■ **Problem details**:
Where a line below holds the string "agent", copy that line.

□ □ □ □ □ □ □

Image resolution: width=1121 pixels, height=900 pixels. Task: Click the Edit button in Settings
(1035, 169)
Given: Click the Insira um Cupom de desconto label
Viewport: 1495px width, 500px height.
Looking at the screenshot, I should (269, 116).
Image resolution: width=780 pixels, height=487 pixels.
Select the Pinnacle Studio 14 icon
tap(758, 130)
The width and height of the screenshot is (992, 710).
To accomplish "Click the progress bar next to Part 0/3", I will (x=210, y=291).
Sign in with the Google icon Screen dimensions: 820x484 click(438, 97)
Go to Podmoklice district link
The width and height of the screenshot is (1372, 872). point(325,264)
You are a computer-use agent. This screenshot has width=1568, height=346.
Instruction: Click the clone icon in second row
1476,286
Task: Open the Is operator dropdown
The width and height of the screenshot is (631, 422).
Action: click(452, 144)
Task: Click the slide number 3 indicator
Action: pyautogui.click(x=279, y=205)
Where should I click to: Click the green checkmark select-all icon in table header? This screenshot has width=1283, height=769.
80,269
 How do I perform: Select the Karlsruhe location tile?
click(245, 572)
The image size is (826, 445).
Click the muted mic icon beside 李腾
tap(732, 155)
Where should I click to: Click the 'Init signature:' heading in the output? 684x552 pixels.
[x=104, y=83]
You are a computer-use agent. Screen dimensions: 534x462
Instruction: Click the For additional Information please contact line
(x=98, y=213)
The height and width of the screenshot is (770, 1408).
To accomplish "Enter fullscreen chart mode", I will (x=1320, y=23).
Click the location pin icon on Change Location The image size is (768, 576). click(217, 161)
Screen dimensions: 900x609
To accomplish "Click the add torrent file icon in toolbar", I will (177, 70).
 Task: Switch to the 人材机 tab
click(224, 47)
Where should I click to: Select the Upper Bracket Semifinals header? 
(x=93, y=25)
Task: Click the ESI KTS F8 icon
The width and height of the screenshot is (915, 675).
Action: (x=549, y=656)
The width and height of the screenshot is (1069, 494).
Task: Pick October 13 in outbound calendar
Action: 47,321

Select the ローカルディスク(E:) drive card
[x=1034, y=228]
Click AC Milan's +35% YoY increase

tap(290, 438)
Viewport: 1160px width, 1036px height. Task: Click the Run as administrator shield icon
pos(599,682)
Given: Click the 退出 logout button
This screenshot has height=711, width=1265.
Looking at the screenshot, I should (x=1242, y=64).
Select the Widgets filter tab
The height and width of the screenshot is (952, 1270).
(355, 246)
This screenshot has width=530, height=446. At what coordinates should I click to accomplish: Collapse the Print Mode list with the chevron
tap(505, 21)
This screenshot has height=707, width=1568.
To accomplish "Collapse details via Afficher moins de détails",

□ □ □ □ □ □ □

■ **Written answer**:
You are a computer-use agent. This screenshot has width=1568, height=346.
You are a computer-use agent. Screen dimensions: 534x462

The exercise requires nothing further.